Messaggiodi Fra » gio apr 15, 2010 6:15 pm

Grazie Fil , risposta gradita , ricca di parole che mi sento di comprendere e condividere , compreso il fatto che il teatro è una pratica e troppa teoria allontana l'azione!

C'è però un solo passaggio che per completezza (del pensiero di Viola Spolin) ci tengo a evidenziare (sempre con le parole di Viola Spolin).

il passaggio è questo:
"fermo restando, che il talento e il dono, sono delle carature naturali che non si possono costruire"

Le parole di Viola Spolin queste :
<<Se l'ambiente lo permette , chiunque può imparare qualsiasi cosa scelga di imparare; e se l'individuo lo permette , l'ambiente gli insegnerà tutto ciò che ha da insegnargli. il "talento" o "la mancanza di talento" c'entrano poco.
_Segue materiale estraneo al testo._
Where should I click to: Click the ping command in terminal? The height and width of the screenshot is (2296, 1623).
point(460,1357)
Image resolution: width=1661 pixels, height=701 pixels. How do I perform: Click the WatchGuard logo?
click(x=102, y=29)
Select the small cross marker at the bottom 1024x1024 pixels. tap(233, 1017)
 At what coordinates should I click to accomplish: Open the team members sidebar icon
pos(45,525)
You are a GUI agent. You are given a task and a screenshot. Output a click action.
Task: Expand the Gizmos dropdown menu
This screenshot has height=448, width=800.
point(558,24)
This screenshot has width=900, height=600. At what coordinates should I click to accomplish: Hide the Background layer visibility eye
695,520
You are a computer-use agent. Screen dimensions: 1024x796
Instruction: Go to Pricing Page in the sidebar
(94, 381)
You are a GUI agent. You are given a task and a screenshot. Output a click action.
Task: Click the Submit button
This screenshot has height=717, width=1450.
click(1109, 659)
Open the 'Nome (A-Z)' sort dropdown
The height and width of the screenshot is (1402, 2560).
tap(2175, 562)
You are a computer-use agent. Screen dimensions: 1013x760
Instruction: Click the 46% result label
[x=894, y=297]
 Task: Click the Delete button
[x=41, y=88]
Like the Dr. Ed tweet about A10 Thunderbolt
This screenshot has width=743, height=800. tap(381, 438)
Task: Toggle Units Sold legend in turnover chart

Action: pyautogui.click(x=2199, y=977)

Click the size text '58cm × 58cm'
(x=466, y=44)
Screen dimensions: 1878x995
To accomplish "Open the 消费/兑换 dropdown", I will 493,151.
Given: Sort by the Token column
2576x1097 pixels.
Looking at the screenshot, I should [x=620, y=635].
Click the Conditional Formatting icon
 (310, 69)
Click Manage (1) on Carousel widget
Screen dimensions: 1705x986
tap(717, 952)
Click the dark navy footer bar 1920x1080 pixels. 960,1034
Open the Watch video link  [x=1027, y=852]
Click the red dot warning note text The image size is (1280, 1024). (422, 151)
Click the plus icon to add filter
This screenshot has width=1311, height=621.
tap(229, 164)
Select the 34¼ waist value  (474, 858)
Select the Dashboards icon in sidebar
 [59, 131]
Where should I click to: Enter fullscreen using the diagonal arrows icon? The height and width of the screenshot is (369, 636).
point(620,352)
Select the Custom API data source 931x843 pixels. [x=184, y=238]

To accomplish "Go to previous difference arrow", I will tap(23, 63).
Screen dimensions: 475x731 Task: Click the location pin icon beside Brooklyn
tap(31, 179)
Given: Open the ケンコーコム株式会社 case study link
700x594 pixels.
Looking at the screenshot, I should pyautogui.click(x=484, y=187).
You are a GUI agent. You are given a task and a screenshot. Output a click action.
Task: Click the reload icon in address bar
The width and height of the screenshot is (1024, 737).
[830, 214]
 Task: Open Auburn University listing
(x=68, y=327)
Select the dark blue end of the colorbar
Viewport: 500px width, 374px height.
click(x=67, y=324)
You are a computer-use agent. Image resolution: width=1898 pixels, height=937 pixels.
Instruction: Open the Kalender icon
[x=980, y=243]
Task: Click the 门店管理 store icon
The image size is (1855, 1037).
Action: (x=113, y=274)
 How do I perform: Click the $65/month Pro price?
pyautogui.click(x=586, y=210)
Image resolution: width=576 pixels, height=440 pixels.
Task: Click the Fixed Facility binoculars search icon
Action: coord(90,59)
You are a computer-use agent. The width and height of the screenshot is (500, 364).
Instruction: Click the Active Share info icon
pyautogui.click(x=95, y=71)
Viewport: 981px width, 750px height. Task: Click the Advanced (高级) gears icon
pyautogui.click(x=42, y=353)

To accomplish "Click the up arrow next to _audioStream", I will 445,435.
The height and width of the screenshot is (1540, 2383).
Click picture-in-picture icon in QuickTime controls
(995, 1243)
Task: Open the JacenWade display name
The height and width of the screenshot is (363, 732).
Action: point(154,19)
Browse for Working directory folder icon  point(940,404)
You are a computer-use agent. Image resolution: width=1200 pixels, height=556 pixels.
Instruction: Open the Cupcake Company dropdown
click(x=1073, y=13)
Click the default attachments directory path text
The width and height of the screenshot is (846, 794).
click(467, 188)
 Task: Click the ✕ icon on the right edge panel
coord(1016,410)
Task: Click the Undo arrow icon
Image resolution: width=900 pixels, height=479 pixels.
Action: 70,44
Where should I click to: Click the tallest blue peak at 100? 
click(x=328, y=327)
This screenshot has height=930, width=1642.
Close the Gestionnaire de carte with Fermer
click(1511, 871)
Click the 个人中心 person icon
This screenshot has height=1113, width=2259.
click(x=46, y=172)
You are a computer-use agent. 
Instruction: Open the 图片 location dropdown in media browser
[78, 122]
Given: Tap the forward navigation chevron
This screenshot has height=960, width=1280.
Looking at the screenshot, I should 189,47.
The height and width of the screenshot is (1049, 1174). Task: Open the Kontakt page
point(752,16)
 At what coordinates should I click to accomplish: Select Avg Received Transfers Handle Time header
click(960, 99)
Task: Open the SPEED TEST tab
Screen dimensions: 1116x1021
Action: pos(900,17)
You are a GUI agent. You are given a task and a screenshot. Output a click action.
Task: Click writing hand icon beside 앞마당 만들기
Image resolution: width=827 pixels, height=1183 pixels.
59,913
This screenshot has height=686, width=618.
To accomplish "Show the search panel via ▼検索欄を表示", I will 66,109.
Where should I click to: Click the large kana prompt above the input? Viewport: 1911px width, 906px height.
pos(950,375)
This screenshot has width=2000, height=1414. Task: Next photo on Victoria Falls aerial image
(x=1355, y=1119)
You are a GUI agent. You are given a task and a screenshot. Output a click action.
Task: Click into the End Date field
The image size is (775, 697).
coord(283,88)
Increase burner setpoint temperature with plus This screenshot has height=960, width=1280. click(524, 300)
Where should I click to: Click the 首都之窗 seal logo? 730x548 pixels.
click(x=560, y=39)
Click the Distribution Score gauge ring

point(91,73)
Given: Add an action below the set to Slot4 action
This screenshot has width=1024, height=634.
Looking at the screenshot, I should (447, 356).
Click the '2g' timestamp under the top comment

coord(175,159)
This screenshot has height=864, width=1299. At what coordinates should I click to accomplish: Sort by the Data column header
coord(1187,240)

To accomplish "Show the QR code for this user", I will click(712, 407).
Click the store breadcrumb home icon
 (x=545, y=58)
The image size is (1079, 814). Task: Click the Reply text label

Dobbiamo riconsiderare ciò che si intende con "talento". E' del tutto possibile che ciò che venga chiamato comportamento talentuoso sia semplicemente una maggiore capacità individuale di fare esperienza. In questo caso si può suscitare il potenziale inespresso di una personalità accrescendo la capacità individuale di fare esperienza. Fare esperienza vuol dire penetrare nell'ambiente , coinvolgersi totalmente e organicamente in esso. il che significa coinvolgimento a tutti i livelli : intellettuale , fisico , intuitivo. Di questi tre livelli , l'intuitivo , che è quello vitale per la situazione di apprendimento , è il più trascurato. L'intuizione viene spesso considerata una dote o una forza mistica di cui usufruiscono solo le persone dotate. Eppure tutti noi abbiamo conosciuto momenti in cui la risposta "giusta" arriva o abbiamo fatto "esattamente la cosa giusta senza pensare". (...) L'intuitivo può reagire solo nell'immediato , adesso! (...) La recitazione può essere insegnata alla persona "media" come a quella di "talento" , se il processo dell'insegnamento è teso a rendere le tecniche teatrali talmente intuitive da diventare quelle personali degli allievi. Tutti possono recitare. tutti possono improvvisare. Chiunque lo VOGLIA può recitare in teatro e imparare a diventare "degno di stare in scena">>

io che non so mai come rispondere a chi mi dice "AH NO! IO NON POTREI MAI FARE TEATRO". In tal caso nulla di più vero che VOLERE E' POTERE.
e se vogliamo anche per rispondere a me stesso quando mi dico "AH NO , NON HO IL TALENTO PER FARE QUESTA COSA"

infine non è per sviolinare , ma devo riferire per la cronaca che tutte le attenzioni propositive oggetto di questo argomento ,quando ero alle Anime Antiche le ho sempre vissute.